I started reaching out to female owned and operated skateboard brands like Hoopla and Meow Skateboards out of California. I emailed these brands to see if they would be interested in donating product for the girls who would come participate at my event, even stickers would make a difference. Sadly, I didn’t receive a response from them. This was a part of my project that didn’t work out, but I’m sure that in the future, if the female community grows here in Baltimore, they might start to take notice.

My next step was to create a poster for the event and begin posting it around the city, advertising it on social media as well. Gary Smith, VU Skate Shop owner, left my poster out in the store by the registers. I put my personal email on the poster, in case anyone had questions about the event…but I never received any emails. I was starting to worry that no one would show up at all. I planned to host the event on May 1st at 1pm. When I showed up for my event on May 1st, a little 5 year old girl named Jonah and her father were waiting for me.

Jonah melted my heart. She was brave and eager to learn, only having about a month of experience on a board. When I arrived she was holding onto the wall for dear life, slowly making her way up and down the ramp. I started by showing her some tricks of my own for motivation. I was surprised by how comfortable she was with me and she was very patient while I was teaching her. She worked her way from holding onto the wall to starting in the middle of the ramp. I taught Jonah how to properly stand on the board, how to push, how to pump, and how to drop into the ramp. She smiled and laughed with me the whole time and I knew that all of my effort with this project was completely worth it. I remember how influenced I was by positive, older female skateboarders when I was growing up, so I reminded myself that I was probably making that much of an impact on little Jonah. I told her to never quit skating, to push forward and learn as much as she could because she is the future of female skateboarding. We need these little girls to continue to progress!

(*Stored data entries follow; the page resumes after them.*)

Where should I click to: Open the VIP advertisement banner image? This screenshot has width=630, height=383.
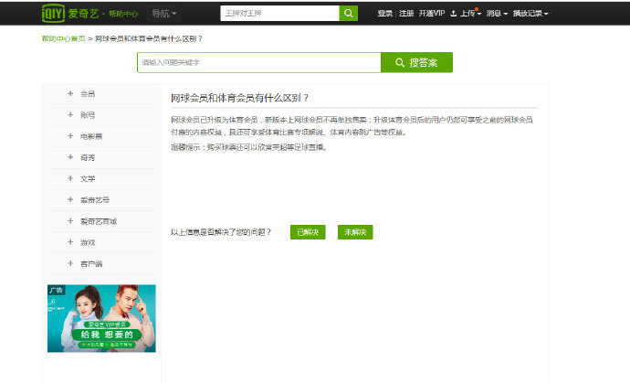[101, 318]
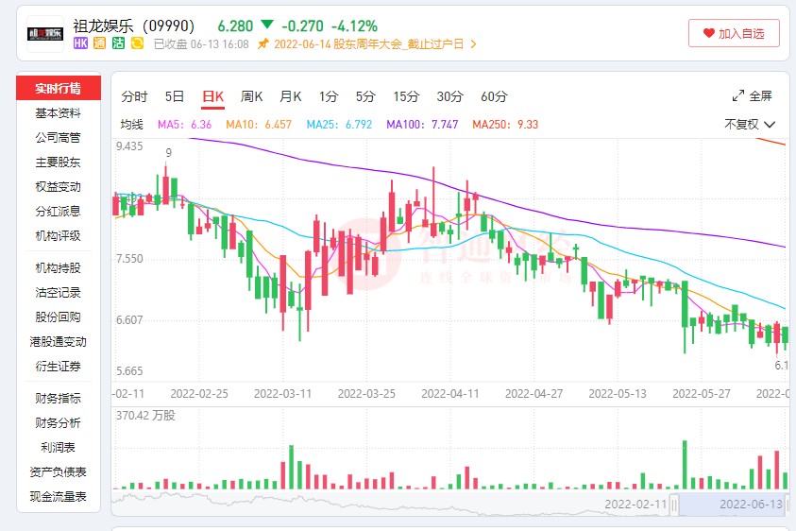Switch to 分时 intraday chart
The width and height of the screenshot is (796, 531).
[134, 97]
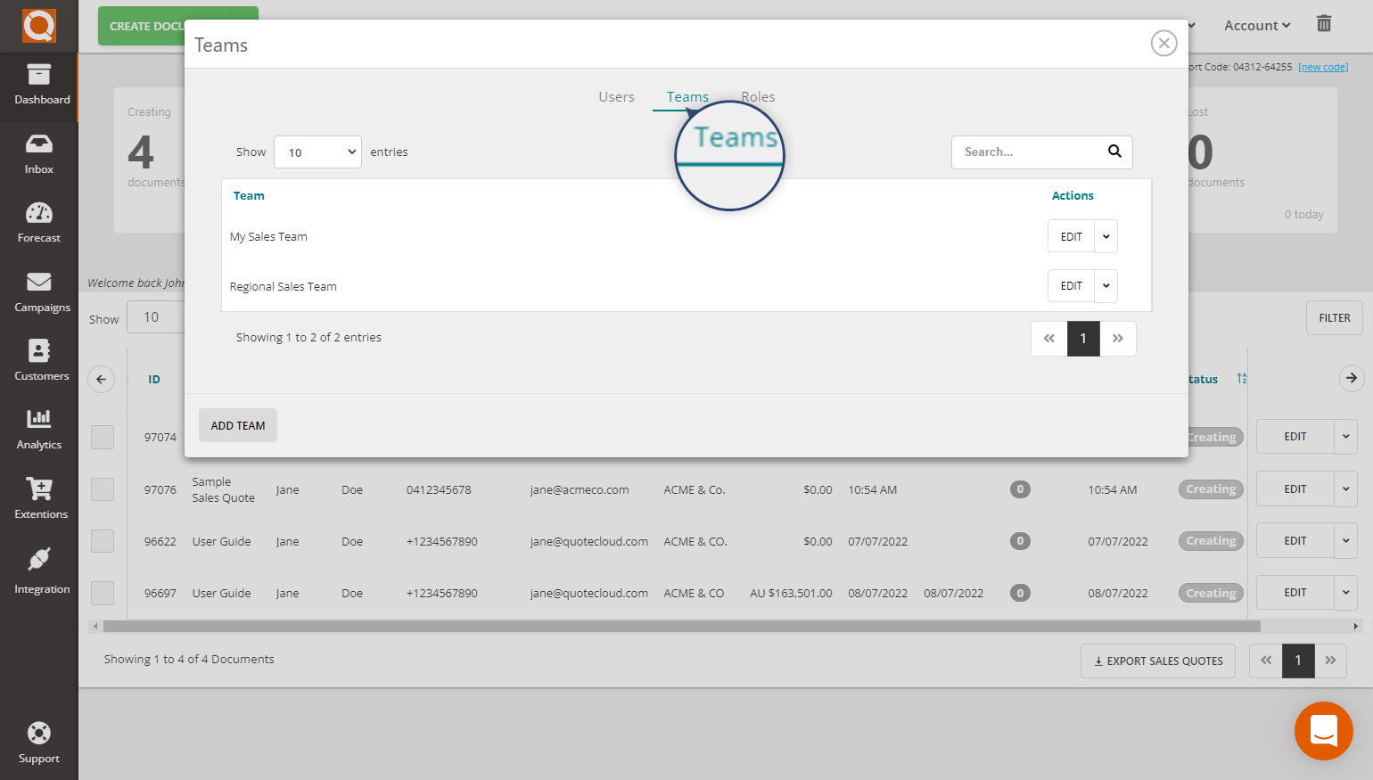Expand the Account dropdown menu
Screen dimensions: 1373x780
click(x=1256, y=25)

This project completely changed my relationship to activism. I realized I can create my own definition for activism. If I can make an impact on one little girls life, that’s all I need to be an activist. One girl will lead to another and eventually there will be just as many female skateboarders as there are men within the skateboarding industry. Every project has to start somewhere, it’s okay to start small. I will continue to host these events here in Baltimore, I can’t give up on these girls! The future is here… just in small packages!